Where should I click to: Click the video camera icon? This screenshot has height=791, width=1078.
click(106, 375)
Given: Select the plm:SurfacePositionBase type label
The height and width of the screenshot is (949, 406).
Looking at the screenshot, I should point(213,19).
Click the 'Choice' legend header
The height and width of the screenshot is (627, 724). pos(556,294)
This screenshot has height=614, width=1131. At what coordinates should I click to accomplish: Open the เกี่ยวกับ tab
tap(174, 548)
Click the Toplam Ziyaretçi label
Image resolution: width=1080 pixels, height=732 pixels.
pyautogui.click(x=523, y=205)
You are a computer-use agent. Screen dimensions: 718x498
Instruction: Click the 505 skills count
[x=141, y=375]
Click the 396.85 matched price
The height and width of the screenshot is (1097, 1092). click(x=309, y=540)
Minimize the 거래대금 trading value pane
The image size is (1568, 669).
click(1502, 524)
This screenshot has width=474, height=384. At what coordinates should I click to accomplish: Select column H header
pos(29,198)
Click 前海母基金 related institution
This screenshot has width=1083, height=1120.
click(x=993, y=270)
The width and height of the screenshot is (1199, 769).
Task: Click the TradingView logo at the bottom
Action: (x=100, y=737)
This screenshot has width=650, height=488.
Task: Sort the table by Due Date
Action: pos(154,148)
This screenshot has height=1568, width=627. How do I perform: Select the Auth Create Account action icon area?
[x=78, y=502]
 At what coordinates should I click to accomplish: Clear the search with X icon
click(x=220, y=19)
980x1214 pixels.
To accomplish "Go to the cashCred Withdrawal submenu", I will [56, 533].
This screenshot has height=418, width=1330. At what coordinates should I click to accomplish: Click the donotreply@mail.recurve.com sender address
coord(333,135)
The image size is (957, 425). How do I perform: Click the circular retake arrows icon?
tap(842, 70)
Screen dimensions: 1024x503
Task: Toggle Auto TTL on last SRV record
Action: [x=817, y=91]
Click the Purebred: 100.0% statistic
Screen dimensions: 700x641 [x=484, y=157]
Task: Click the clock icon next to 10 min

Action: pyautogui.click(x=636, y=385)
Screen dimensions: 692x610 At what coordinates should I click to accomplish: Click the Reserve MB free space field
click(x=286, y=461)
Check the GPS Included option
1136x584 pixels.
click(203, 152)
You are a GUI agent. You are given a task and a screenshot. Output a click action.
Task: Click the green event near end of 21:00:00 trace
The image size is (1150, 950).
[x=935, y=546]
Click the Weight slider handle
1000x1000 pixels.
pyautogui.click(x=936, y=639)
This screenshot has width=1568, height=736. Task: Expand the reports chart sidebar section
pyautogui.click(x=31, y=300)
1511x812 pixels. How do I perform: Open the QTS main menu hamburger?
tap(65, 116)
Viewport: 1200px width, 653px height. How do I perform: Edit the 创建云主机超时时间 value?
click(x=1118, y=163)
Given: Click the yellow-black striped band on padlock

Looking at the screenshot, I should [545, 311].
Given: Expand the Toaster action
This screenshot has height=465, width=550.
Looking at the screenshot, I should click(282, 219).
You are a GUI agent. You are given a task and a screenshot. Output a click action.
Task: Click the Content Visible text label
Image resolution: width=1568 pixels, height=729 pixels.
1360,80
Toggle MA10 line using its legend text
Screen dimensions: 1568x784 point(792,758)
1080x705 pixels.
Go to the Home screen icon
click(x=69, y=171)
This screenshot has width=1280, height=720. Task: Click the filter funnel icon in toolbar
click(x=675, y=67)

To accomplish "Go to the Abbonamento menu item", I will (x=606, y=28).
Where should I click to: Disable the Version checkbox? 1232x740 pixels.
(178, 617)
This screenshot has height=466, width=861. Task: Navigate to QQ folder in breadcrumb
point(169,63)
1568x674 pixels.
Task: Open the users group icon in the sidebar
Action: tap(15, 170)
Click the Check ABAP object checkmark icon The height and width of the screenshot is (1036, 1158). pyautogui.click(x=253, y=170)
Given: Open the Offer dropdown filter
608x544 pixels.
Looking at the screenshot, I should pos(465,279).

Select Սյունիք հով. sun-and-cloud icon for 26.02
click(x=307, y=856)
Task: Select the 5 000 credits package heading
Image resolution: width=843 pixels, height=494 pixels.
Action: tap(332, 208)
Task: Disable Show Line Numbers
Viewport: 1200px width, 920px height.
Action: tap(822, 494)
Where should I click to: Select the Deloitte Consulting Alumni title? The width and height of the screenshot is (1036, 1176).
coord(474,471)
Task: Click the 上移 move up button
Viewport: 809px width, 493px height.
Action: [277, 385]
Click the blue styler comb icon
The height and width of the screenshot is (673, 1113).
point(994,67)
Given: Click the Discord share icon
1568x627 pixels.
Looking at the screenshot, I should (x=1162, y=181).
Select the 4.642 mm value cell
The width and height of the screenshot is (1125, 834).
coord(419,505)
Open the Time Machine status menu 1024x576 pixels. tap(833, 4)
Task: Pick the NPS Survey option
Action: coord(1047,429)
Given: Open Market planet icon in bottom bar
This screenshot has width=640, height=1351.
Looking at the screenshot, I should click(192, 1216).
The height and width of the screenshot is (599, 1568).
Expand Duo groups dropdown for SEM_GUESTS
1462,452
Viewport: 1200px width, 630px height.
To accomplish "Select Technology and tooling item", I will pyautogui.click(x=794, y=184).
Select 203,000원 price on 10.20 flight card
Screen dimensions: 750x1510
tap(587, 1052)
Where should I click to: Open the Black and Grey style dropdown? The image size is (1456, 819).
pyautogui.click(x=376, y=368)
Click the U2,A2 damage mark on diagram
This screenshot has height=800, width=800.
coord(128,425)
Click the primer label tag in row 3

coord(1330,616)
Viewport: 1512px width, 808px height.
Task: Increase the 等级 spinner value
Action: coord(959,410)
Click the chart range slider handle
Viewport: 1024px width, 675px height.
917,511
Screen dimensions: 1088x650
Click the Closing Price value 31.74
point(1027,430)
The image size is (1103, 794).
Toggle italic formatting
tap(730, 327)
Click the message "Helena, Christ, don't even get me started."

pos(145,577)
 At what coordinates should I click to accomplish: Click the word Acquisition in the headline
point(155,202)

+++

Return the full data above, line for line.

ANSWER:
Where should I click to: Click the video camera icon? This screenshot has height=791, width=1078.
click(106, 375)
Given: Select the plm:SurfacePositionBase type label
The height and width of the screenshot is (949, 406).
Looking at the screenshot, I should point(213,19).
Click the 'Choice' legend header
The height and width of the screenshot is (627, 724). pos(556,294)
This screenshot has height=614, width=1131. At what coordinates should I click to accomplish: Open the เกี่ยวกับ tab
tap(174, 548)
Click the Toplam Ziyaretçi label
Image resolution: width=1080 pixels, height=732 pixels.
pyautogui.click(x=523, y=205)
You are a computer-use agent. Screen dimensions: 718x498
Instruction: Click the 505 skills count
[x=141, y=375]
Click the 396.85 matched price
The height and width of the screenshot is (1097, 1092). click(x=309, y=540)
Minimize the 거래대금 trading value pane
The image size is (1568, 669).
click(1502, 524)
This screenshot has width=474, height=384. At what coordinates should I click to accomplish: Select column H header
pos(29,198)
Click 前海母基金 related institution
This screenshot has width=1083, height=1120.
click(x=993, y=270)
The width and height of the screenshot is (1199, 769).
Task: Click the TradingView logo at the bottom
Action: (x=100, y=737)
This screenshot has width=650, height=488.
Task: Sort the table by Due Date
Action: pos(154,148)
This screenshot has height=1568, width=627. How do I perform: Select the Auth Create Account action icon area?
[x=78, y=502]
 At what coordinates should I click to accomplish: Clear the search with X icon
click(x=220, y=19)
980x1214 pixels.
To accomplish "Go to the cashCred Withdrawal submenu", I will [56, 533].
This screenshot has height=418, width=1330. At what coordinates should I click to accomplish: Click the donotreply@mail.recurve.com sender address
coord(333,135)
The image size is (957, 425). How do I perform: Click the circular retake arrows icon?
tap(842, 70)
Screen dimensions: 1024x503
Task: Toggle Auto TTL on last SRV record
Action: [x=817, y=91]
Click the Purebred: 100.0% statistic
Screen dimensions: 700x641 [x=484, y=157]
Task: Click the clock icon next to 10 min

Action: pyautogui.click(x=636, y=385)
Screen dimensions: 692x610 At what coordinates should I click to accomplish: Click the Reserve MB free space field
click(x=286, y=461)
Check the GPS Included option
1136x584 pixels.
click(203, 152)
You are a GUI agent. You are given a task and a screenshot. Output a click action.
Task: Click the green event near end of 21:00:00 trace
The image size is (1150, 950).
[x=935, y=546]
Click the Weight slider handle
1000x1000 pixels.
pyautogui.click(x=936, y=639)
This screenshot has width=1568, height=736. Task: Expand the reports chart sidebar section
pyautogui.click(x=31, y=300)
1511x812 pixels. How do I perform: Open the QTS main menu hamburger?
tap(65, 116)
Viewport: 1200px width, 653px height. How do I perform: Edit the 创建云主机超时时间 value?
click(x=1118, y=163)
Given: Click the yellow-black striped band on padlock

Looking at the screenshot, I should [545, 311].
Given: Expand the Toaster action
This screenshot has height=465, width=550.
Looking at the screenshot, I should click(282, 219).
You are a GUI agent. You are given a task and a screenshot. Output a click action.
Task: Click the Content Visible text label
Image resolution: width=1568 pixels, height=729 pixels.
1360,80
Toggle MA10 line using its legend text
Screen dimensions: 1568x784 point(792,758)
1080x705 pixels.
Go to the Home screen icon
click(x=69, y=171)
This screenshot has width=1280, height=720. Task: Click the filter funnel icon in toolbar
click(x=675, y=67)

To accomplish "Go to the Abbonamento menu item", I will (x=606, y=28).
Where should I click to: Disable the Version checkbox? 1232x740 pixels.
(178, 617)
This screenshot has height=466, width=861. Task: Navigate to QQ folder in breadcrumb
point(169,63)
1568x674 pixels.
Task: Open the users group icon in the sidebar
Action: tap(15, 170)
Click the Check ABAP object checkmark icon The height and width of the screenshot is (1036, 1158). pyautogui.click(x=253, y=170)
Given: Open the Offer dropdown filter
608x544 pixels.
Looking at the screenshot, I should pos(465,279).

Select Սյունիք հով. sun-and-cloud icon for 26.02
click(x=307, y=856)
Task: Select the 5 000 credits package heading
Image resolution: width=843 pixels, height=494 pixels.
Action: tap(332, 208)
Task: Disable Show Line Numbers
Viewport: 1200px width, 920px height.
Action: tap(822, 494)
Where should I click to: Select the Deloitte Consulting Alumni title? The width and height of the screenshot is (1036, 1176).
coord(474,471)
Task: Click the 上移 move up button
Viewport: 809px width, 493px height.
Action: [277, 385]
Click the blue styler comb icon
The height and width of the screenshot is (673, 1113).
point(994,67)
Given: Click the Discord share icon
1568x627 pixels.
Looking at the screenshot, I should (x=1162, y=181).
Select the 4.642 mm value cell
The width and height of the screenshot is (1125, 834).
coord(419,505)
Open the Time Machine status menu 1024x576 pixels. tap(833, 4)
Task: Pick the NPS Survey option
Action: coord(1047,429)
Given: Open Market planet icon in bottom bar
This screenshot has width=640, height=1351.
Looking at the screenshot, I should click(192, 1216).
The height and width of the screenshot is (599, 1568).
Expand Duo groups dropdown for SEM_GUESTS
1462,452
Viewport: 1200px width, 630px height.
To accomplish "Select Technology and tooling item", I will pyautogui.click(x=794, y=184).
Select 203,000원 price on 10.20 flight card
Screen dimensions: 750x1510
tap(587, 1052)
Where should I click to: Open the Black and Grey style dropdown? The image size is (1456, 819).
pyautogui.click(x=376, y=368)
Click the U2,A2 damage mark on diagram
This screenshot has height=800, width=800.
coord(128,425)
Click the primer label tag in row 3

coord(1330,616)
Viewport: 1512px width, 808px height.
Task: Increase the 等级 spinner value
Action: coord(959,410)
Click the chart range slider handle
Viewport: 1024px width, 675px height.
917,511
Screen dimensions: 1088x650
Click the Closing Price value 31.74
point(1027,430)
The image size is (1103, 794).
Toggle italic formatting
tap(730, 327)
Click the message "Helena, Christ, don't even get me started."

pos(145,577)
 At what coordinates should I click to accomplish: Click the word Acquisition in the headline
point(155,202)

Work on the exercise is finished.